Posted at 1:32 PM, Oct 11, 2017
and last updated 2018-07-24 21:31:11-04

The first trial for a biker indicted in the Twin Peaks shootout started on Wednesday afternoon with the testimony of a witness who said she suffered post-traumatic stress disorder after the incident.

Nine bikers died and dozens were injured following the shooting outside the Twin Peaks restaurant in Waco in 2015.

Christopher Jacob Carrizal who was the vice president of the Dallas chapter of the Bandidos when the shooting happened faces charges of directing activities of a criminal street gang, engaging in organized criminal activity that led to murder and aggravated assault.

In opening statements, McLennan County District Attorney Abel Reyna told jurors evidence will show the Twin Peaks incident was not an isolated act of violence but it came from conflict brewing between the Cossacks and Bandidos.

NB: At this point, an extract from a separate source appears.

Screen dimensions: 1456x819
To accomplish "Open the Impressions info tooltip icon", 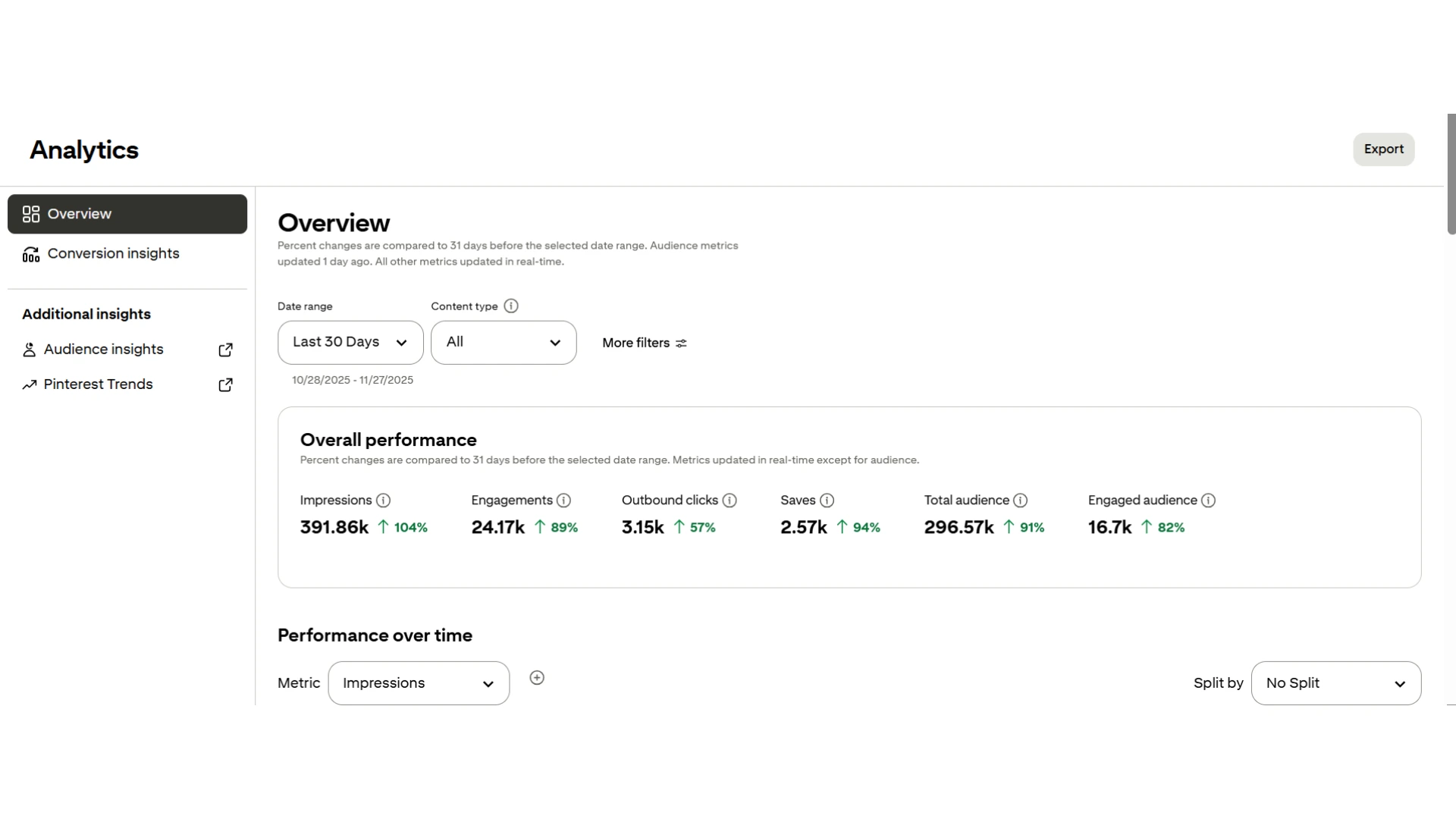I will tap(384, 500).
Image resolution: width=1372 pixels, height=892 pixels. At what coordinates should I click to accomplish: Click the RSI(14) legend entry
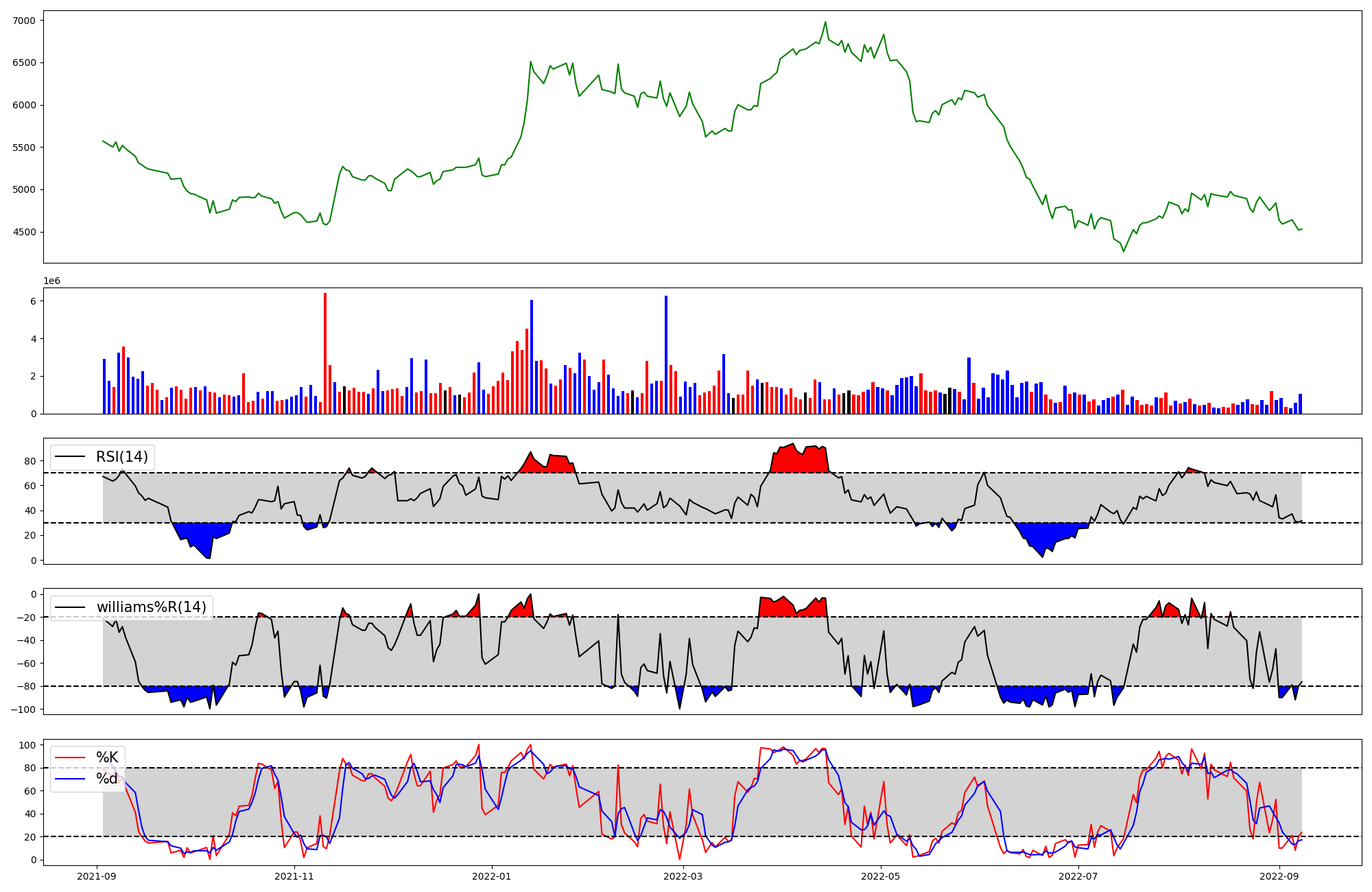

“Twin Peaks on May 17, 2015, did not happen in a vacuum. The evidence will show you that it was a crescendo of conflict that had been occurring for over a year,” Reyna said.

He added the Cossacks refused to bow down to the Bandidos and ask for permission to exist. In addition, he said they started wearing a Texas bottom rocker patch on their vests without their permission.

Reyna said they tried to reach a truce, but when it fell, the Cossacks held their first meeting ever outside of Austin. He claimed that in preparation for that meeting in Waco, Carrizal told members of the Bandidos to go to the planned meeting to rectify the situation.

Witness Lettie Jones who used to work as a cook at the Twin Peaks restaurant said she saw at least 50 Cossacks in the patio area and at separate groups of other bikers who were wearing yellow and red came in.

The witness said she went to the front area of the restaurant because she noticed she was the only one in the kitchen and heard motorcycles coming in.

“Somebody started yelling there was a fight and our manager told us to go inside as he picked up the phone. That’s when I heard the first pop and there were lots and lots of other pops after. It seemed unreal. I thought there were fireworks going off in the parking lot,” Jones said.

She said after she heard the gunshots, the Cossacks started jumping the railing of the patio area into the parking lot, where she said the sound of the gunshots was coming from.

Jones became emotional when she explained seeing injured and dead bikers as she was being escorted off the restaurant by police.

She added he has not been able to work and had to seek counseling help after the shooting happened.

The trial started on Wednesday after a day and a half of jury selection, during which the defense asked the jurors whether they could be open to the possibility the Bandidos were not a criminal street gang.

She also asked them whether they would be able to give Carrizal a fair trial, which most of them responded yes to.

Before the 10 men and two women were selected as jurors in the trial, two men who were attempting to communicate with potential jurors were escorted out of the courthouse. The McLennan County Sheriff’s Office is investigating what happened.

Sheriff’s deputies also had to bring in a potential juror who did not appear in court on Wednesday morning.

The trial is expected to continue on Thursday at 9 a.m.